Can we please stop the meme of “we are bumping the major version so let’s break everything.”?

We should be very deliberate with what we break and when, in order to avoid a Python 3 situation. From my post on dev@ earlier today on the delayed_commits thread:

One of my goals for CouchDB 2.0 is that people upgrading form 1.0 and
especially people who continue use CouchDB in a single-node scenario
have an easy time. Just breaking more things because we happen to be
bumping a version number is not a good motivation. Especially in our
new world of avoiding attaching marketing connotation to major release
versions (except 2.0 :), we can release CouchDB 3.0 and 4.0 shortly
after 2.0 if it means we break BC in a single way. If we keep BC breaks
to a minimum and make every transition up a major version as easy as
possible, we don’t run into a Python 3 situation that creates a major
schism in the user community that takes a decade to heal.

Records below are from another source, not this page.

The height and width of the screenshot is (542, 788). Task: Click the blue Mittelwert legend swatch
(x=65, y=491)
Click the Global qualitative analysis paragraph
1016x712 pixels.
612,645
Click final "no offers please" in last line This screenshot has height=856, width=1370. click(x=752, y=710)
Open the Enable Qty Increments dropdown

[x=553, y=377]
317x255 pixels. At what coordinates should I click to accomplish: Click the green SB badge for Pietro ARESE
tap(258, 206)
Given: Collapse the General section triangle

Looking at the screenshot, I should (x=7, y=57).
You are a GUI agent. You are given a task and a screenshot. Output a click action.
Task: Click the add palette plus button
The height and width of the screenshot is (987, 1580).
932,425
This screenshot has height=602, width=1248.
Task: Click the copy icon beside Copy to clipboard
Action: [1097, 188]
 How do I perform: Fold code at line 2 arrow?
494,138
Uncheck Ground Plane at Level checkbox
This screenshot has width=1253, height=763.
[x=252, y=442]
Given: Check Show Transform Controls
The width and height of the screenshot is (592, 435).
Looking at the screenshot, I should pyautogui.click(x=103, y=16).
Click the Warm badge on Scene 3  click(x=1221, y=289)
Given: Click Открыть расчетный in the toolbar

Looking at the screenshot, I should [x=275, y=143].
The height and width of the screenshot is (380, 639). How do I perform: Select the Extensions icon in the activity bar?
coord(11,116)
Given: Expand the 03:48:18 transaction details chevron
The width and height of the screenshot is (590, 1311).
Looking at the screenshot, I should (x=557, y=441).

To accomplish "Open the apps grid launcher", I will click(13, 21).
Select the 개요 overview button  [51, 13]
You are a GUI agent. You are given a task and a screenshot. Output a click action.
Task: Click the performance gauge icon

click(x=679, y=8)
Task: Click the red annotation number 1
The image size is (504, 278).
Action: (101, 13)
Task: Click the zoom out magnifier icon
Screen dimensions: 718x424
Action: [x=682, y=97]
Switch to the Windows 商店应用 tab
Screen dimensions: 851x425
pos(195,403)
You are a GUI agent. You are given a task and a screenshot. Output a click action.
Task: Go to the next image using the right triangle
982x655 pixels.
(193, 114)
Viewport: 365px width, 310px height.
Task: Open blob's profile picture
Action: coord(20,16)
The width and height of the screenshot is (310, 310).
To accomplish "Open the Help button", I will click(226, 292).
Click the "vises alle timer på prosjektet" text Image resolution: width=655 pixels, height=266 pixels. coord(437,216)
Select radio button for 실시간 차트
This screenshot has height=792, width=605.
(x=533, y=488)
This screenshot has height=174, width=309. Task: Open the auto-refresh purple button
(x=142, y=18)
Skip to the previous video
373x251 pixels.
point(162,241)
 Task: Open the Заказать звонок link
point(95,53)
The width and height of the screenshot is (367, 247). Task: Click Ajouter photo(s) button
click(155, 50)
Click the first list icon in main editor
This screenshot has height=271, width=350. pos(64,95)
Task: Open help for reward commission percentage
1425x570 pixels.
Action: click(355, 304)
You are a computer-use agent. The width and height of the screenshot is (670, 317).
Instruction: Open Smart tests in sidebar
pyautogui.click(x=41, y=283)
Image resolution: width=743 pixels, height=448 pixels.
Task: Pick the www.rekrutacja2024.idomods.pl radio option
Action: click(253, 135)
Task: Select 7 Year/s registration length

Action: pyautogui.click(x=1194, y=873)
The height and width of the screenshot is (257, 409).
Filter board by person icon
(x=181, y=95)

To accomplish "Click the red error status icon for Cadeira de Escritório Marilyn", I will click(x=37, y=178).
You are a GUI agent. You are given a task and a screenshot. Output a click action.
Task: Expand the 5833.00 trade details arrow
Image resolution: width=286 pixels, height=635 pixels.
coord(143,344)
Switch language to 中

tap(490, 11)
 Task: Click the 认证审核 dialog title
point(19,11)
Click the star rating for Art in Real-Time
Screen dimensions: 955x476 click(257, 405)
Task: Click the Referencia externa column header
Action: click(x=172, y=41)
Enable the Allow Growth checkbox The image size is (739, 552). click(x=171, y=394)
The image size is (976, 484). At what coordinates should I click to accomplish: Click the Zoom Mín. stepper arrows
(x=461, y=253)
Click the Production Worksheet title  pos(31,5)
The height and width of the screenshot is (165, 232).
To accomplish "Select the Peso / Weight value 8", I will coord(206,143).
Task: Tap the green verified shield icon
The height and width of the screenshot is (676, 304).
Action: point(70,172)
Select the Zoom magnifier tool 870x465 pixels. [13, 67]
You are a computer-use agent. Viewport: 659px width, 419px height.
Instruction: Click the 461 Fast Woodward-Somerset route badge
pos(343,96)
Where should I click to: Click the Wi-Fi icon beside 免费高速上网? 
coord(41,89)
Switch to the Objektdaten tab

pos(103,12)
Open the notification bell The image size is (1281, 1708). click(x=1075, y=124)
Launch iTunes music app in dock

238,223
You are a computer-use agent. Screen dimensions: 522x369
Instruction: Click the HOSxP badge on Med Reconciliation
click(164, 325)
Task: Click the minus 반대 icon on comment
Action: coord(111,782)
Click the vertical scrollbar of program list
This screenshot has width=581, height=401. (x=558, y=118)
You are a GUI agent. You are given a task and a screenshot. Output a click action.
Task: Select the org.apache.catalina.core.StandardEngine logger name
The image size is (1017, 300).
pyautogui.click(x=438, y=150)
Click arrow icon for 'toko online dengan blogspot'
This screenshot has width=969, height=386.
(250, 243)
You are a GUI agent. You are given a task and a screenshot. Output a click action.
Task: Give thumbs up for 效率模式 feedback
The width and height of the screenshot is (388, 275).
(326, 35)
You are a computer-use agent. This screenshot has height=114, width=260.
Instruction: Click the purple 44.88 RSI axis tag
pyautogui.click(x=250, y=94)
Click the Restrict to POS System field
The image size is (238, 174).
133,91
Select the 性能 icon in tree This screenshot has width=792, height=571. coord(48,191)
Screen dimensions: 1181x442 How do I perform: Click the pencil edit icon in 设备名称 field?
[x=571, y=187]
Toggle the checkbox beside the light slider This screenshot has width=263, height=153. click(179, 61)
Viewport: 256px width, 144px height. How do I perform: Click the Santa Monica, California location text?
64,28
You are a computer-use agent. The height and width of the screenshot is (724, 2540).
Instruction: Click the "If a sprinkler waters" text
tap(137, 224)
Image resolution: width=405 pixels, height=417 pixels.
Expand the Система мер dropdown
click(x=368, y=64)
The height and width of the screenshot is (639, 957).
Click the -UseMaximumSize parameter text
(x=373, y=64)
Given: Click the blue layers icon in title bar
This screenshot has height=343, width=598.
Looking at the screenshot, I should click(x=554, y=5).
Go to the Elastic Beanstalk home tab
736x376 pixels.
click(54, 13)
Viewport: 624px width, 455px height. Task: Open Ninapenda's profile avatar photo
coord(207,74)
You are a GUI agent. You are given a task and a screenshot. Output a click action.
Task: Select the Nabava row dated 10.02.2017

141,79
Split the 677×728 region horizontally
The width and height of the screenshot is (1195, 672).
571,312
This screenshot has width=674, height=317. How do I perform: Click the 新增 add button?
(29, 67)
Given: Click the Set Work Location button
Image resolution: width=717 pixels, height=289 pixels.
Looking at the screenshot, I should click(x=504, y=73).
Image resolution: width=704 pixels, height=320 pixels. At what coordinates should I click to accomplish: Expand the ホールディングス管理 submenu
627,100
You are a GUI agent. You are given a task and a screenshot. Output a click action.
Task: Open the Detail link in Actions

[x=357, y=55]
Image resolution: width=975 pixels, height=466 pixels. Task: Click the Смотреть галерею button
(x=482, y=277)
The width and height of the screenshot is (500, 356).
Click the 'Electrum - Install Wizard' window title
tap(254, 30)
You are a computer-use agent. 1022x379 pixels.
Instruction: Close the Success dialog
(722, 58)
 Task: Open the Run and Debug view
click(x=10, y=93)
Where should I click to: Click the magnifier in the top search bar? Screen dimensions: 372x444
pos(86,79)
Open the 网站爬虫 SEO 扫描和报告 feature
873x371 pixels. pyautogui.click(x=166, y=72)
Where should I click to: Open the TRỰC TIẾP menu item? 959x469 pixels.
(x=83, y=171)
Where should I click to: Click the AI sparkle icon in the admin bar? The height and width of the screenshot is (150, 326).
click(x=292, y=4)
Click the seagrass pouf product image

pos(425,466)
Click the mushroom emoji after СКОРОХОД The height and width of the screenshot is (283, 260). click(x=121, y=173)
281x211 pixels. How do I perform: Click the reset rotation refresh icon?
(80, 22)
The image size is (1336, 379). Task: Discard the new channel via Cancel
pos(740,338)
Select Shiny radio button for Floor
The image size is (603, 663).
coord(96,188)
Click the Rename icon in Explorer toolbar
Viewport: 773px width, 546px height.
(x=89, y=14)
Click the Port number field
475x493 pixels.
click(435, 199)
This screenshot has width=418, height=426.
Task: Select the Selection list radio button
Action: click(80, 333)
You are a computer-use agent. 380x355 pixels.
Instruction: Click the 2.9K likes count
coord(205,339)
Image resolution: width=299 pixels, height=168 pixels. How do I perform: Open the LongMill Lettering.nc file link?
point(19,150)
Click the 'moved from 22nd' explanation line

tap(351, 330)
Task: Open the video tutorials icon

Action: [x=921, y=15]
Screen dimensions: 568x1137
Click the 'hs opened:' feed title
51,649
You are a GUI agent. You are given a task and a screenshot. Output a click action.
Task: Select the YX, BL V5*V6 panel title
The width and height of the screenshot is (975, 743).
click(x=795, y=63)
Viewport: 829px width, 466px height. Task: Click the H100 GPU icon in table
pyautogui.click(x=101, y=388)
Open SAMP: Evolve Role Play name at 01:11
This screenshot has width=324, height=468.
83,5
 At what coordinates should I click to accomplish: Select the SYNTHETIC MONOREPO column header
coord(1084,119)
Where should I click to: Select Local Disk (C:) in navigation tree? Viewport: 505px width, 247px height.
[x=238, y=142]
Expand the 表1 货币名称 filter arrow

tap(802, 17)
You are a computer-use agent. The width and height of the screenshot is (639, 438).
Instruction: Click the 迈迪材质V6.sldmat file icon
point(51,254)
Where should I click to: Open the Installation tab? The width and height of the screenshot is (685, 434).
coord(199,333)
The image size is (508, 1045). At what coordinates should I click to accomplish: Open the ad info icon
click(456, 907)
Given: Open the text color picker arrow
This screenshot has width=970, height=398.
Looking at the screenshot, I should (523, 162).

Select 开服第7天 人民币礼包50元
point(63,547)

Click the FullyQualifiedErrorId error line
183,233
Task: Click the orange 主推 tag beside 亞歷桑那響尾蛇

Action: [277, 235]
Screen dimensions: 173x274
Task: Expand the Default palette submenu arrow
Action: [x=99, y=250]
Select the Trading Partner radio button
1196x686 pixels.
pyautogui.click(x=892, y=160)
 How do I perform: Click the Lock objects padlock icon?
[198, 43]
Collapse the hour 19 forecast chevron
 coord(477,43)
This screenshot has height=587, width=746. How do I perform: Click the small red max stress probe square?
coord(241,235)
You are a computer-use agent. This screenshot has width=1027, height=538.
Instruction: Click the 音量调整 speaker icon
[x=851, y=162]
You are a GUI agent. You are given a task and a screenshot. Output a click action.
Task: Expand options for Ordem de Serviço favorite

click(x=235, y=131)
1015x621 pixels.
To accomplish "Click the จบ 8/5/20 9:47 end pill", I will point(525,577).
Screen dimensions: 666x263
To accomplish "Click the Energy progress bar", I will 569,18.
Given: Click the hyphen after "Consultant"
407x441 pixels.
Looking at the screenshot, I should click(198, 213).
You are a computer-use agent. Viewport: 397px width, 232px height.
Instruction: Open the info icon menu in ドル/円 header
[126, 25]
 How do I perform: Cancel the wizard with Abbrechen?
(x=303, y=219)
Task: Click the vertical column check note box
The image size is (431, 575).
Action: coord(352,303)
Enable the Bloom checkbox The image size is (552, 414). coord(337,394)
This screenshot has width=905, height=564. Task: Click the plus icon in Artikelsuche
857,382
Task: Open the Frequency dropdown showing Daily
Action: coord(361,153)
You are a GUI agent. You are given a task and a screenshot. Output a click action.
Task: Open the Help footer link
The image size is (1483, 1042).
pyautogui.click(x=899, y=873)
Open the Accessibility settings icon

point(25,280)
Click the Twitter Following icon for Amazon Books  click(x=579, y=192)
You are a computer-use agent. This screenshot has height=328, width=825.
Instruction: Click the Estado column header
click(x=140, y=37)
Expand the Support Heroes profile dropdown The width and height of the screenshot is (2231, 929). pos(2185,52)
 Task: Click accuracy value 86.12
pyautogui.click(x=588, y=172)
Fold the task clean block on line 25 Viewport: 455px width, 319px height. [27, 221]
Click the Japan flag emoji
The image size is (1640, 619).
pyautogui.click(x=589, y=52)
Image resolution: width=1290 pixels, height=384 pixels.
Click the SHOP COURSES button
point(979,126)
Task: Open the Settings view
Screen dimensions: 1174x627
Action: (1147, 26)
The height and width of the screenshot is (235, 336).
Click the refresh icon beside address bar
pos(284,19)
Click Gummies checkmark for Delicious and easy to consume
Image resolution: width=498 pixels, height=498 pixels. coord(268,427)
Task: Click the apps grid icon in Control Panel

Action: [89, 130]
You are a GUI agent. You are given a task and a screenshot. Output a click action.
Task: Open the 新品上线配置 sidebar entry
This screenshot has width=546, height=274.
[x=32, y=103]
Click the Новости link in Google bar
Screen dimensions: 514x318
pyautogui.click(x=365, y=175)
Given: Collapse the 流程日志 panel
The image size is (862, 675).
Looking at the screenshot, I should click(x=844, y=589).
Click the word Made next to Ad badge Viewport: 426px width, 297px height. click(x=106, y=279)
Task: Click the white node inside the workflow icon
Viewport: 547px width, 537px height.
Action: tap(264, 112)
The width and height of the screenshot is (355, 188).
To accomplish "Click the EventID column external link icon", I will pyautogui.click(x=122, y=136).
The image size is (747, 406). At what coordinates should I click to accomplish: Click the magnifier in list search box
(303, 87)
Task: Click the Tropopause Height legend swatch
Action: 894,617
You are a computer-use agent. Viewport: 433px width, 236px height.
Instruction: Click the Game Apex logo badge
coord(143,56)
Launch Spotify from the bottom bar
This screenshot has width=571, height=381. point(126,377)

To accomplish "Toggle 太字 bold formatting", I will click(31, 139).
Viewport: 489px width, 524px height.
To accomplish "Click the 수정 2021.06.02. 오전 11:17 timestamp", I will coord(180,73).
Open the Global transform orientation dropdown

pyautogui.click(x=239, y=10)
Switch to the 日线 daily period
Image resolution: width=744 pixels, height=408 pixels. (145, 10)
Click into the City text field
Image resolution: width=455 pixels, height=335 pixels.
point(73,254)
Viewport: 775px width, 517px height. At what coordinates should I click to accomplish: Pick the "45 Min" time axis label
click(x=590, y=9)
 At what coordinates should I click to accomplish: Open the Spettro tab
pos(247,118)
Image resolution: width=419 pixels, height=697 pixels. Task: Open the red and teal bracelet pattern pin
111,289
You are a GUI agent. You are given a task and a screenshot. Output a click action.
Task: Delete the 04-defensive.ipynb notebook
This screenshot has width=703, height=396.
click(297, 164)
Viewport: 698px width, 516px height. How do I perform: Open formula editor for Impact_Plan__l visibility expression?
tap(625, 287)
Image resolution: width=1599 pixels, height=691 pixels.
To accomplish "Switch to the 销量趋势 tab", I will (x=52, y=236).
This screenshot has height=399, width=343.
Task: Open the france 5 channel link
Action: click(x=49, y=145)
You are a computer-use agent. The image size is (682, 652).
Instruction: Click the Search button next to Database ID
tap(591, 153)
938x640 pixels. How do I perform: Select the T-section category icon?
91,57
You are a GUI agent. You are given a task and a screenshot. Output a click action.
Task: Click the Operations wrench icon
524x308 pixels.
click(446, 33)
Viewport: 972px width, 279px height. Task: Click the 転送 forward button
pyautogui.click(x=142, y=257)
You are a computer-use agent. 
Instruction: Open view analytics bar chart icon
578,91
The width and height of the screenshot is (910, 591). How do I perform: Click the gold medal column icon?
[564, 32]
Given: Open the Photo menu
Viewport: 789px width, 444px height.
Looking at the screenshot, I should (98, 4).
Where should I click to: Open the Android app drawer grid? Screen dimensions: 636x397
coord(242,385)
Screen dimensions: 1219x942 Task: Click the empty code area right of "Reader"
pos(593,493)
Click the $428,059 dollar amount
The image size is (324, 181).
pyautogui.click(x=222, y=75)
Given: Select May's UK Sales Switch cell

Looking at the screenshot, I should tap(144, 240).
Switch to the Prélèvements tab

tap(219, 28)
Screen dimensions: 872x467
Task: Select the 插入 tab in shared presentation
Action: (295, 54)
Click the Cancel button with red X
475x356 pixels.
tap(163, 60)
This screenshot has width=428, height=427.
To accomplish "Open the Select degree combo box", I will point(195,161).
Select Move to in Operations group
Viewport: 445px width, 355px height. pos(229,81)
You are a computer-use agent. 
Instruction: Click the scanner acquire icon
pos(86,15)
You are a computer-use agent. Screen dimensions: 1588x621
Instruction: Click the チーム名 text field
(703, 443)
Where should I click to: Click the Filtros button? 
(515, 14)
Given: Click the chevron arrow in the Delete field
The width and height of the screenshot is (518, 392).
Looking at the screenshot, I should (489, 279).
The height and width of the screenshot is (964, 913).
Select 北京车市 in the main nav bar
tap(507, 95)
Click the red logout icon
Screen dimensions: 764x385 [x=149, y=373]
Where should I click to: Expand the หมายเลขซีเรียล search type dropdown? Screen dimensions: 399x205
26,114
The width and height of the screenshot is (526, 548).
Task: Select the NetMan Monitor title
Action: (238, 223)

Let’s not break things because we update the major version number,
instead, let’s update the major version number whenever we break
back backward compatibility.


I do like the idea of detecting the “wrong” case and logging an error so people have a chance to upgrade it. Maybe also send an x-couch-deprecation-notice header with an URL to the docs where it is explained.


-1 on breaking BC for this without a plan.

(sorry @kxepal :)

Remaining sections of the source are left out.